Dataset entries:
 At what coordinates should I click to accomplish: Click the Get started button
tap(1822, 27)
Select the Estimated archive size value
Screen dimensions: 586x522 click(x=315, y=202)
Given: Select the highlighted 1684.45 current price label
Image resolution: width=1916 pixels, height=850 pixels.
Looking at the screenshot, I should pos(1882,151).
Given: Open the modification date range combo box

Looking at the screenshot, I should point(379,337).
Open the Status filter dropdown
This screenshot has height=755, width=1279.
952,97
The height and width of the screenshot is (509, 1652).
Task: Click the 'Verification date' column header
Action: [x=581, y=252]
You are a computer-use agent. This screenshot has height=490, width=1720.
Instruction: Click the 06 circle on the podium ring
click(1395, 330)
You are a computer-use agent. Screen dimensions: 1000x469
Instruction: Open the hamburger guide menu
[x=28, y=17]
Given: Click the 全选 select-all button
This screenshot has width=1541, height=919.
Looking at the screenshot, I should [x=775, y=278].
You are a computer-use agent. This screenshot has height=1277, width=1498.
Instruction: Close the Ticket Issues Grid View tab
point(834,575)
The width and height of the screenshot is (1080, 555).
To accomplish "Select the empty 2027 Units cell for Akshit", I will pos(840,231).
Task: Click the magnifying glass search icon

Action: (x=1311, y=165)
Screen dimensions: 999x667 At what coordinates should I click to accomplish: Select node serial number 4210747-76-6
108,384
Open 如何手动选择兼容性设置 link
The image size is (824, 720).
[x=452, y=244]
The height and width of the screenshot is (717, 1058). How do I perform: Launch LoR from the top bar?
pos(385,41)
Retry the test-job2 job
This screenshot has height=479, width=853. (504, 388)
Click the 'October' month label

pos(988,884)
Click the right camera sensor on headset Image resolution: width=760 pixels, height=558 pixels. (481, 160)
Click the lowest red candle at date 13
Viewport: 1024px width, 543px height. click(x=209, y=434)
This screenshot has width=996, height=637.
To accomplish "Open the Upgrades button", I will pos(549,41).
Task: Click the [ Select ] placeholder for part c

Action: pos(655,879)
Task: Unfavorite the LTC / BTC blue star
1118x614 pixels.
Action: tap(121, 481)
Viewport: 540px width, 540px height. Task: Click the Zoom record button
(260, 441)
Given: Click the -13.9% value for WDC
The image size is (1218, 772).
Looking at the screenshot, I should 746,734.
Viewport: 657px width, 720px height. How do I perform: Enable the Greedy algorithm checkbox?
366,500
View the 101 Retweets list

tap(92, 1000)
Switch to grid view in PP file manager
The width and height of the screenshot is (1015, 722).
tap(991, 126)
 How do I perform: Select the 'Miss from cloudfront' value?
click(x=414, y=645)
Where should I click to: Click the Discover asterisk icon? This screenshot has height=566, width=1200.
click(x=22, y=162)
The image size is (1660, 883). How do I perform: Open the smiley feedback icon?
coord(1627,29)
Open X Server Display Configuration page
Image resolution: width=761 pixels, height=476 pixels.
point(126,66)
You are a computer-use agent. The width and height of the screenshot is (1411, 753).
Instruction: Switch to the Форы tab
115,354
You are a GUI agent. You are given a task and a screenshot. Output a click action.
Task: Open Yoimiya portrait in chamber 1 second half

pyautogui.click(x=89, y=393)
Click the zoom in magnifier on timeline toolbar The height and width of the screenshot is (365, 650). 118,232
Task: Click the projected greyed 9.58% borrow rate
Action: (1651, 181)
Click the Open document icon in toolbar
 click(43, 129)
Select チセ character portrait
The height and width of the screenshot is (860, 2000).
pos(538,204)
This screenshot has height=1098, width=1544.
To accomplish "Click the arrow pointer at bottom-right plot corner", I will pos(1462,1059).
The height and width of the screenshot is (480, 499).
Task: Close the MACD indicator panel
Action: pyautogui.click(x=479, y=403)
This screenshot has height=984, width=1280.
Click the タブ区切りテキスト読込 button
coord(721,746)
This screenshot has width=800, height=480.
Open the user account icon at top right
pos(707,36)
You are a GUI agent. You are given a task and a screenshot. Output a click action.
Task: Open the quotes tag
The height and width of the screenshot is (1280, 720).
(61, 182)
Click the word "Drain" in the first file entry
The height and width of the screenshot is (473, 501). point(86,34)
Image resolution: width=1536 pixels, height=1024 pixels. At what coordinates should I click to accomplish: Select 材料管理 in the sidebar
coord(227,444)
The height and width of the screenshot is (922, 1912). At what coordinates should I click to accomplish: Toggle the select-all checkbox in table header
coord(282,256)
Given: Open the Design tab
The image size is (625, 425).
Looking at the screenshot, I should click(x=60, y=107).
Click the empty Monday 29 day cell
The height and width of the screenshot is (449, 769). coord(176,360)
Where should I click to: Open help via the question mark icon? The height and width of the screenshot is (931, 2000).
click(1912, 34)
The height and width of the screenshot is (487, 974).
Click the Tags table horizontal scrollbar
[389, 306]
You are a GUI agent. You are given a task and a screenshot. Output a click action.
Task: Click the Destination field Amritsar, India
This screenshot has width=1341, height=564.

WHAT IS NEEDED:
Search the entries above for the string "agent". Copy each line in which it appears.

RESULT:
You are a computer-use agent. This screenshot has height=490, width=1720.
You are a computer-use agent. Screen dimensions: 1000x469
You are a computer-use agent. This screenshot has height=1277, width=1498.
You are a computer-use agent. The width and height of the screenshot is (1411, 753).
You are a GUI agent. You are given a task and a screenshot. Output a click action.
You are a GUI agent. You are given a task and a screenshot. Output a click action.
You are a GUI agent. You are given a task and a screenshot. Output a click action.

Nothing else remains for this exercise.